COS 94-3
Reporting on the ecological condition of the nation’s wetland resource: Results from the first National Wetland Condition Assessment

Wednesday, August 12, 2015: 2:10 PM
349, Baltimore Convention Center
Mary E. Kentula, NHEERL Western Ecology Division, U.S. Environmental Protection Agency, Corvallis, OR
Gregg Serenbetz, Wetlands Division, U.S. Environmental Protection Agency, Washington, DC

The first-ever National Wetland Condition Assessment (NWCA) was conducted by the U.S. Environmental Protection Agency (USEPA) in 2011. The NWCA is one of four National Aquatic Resource Surveys (NARS) completed every five years by USEPA in collaboration with other federal and state partners to assess the quality of the Nation’s aquatic systems. NARS employs a probability site selection that enables statistical inference to national populations of the resource being sampled. A report on the 2011 NWCA is scheduled for completion in 2015. At each of 1138 locations across the contiguous U.S., vegetation, algae, soil, water chemistry, and hydrologic data were collected in a 0.1-0.5-ha area, depending on the size of the wetland being assessed. Data preparation involved a variety of quality assurance checks. State and regional vegetation nomenclature used by field crews were standardized to the USDA PLANTS national database. Vegetation data were used to develop an index of ecological condition.  Chemical, physical, and biological data were used to define reference condition and a disturbance gradient and to quantify the national and regional extent of disturbances likely to affect condition and their associated relative and attributable risk.
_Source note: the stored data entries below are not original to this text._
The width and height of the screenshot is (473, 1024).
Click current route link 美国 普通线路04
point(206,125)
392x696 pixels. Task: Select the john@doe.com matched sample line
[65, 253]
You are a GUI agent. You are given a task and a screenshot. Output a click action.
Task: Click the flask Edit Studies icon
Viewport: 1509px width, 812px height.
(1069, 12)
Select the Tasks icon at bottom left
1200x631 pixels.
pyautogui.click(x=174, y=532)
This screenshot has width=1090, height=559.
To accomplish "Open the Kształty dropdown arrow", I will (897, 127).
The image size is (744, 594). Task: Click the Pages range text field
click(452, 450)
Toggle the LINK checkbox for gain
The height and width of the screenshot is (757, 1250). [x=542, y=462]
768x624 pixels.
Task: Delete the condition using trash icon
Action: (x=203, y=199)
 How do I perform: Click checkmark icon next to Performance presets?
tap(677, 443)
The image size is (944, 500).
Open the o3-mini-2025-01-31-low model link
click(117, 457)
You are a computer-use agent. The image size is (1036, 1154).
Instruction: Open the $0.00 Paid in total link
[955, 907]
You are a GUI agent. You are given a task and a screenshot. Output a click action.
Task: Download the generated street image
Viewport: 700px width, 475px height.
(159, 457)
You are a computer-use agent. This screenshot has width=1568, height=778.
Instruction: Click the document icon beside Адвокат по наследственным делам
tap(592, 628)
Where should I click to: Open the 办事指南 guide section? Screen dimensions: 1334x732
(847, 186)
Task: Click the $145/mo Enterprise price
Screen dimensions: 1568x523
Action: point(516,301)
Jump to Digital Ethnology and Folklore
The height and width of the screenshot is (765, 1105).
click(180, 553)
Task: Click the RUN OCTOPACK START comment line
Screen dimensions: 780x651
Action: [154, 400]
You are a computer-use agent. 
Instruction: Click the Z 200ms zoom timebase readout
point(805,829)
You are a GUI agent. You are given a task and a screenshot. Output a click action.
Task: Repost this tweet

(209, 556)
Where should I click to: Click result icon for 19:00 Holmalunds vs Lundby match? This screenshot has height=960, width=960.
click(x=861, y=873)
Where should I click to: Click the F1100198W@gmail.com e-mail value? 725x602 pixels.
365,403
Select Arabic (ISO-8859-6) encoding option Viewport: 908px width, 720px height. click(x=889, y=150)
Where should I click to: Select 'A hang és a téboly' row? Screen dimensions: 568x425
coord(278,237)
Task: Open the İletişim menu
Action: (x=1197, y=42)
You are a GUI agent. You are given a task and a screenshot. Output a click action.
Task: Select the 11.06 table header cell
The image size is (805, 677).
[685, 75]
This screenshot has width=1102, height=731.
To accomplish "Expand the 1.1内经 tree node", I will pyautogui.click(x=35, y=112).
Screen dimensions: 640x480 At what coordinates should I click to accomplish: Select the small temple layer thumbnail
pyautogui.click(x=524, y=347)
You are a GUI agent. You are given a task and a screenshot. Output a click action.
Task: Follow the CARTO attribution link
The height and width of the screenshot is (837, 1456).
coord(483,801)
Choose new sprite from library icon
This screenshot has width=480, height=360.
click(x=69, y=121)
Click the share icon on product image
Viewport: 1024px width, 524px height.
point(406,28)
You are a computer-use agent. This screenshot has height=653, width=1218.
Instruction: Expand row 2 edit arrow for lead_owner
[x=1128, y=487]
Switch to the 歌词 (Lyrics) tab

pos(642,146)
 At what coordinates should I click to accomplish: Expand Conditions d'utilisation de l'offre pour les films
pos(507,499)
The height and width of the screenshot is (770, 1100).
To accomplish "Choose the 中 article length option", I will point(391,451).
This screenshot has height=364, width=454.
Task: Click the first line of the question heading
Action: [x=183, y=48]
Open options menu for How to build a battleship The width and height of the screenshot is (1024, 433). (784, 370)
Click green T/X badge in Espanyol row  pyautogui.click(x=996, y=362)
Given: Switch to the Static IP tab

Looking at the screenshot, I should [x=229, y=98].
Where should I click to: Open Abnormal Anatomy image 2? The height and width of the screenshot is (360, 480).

Wetland condition was evaluated using a vegetation index composed of four metrics: floristic quality assessment index, relative importance of native plants, number of plant species tolerant of disturbance, and relative cover of native monocots. The index was calculated consistently across the Nation, though expected values differed by wetland type and ecoregion. Evaluation of disturbance data resulted in six indices of stressors found in the buffer surrounding the area sampled, two indices of hydrologic alteration, and a soil heavy metal index. Nationally, 3640 plant species were identified of which 85% were native to the site sampled. Approximately 48±6% of the national wetland area was in good condition and 32±6% was in poor condition. The three most widespread stressors were vegetation removal, hardening, and ditching; all affecting approximately a quarter of the Nation’s wetland area. These results varied by region, with the Coastal Plains region and Eastern Mountain and Upper Midwest region having the most area in good condition, about 50%. The next assessment in 2016 will build on these results and initiate our ability to report on trends in addition to status. This is an abstract and does not necessarily reflect USEPA policy.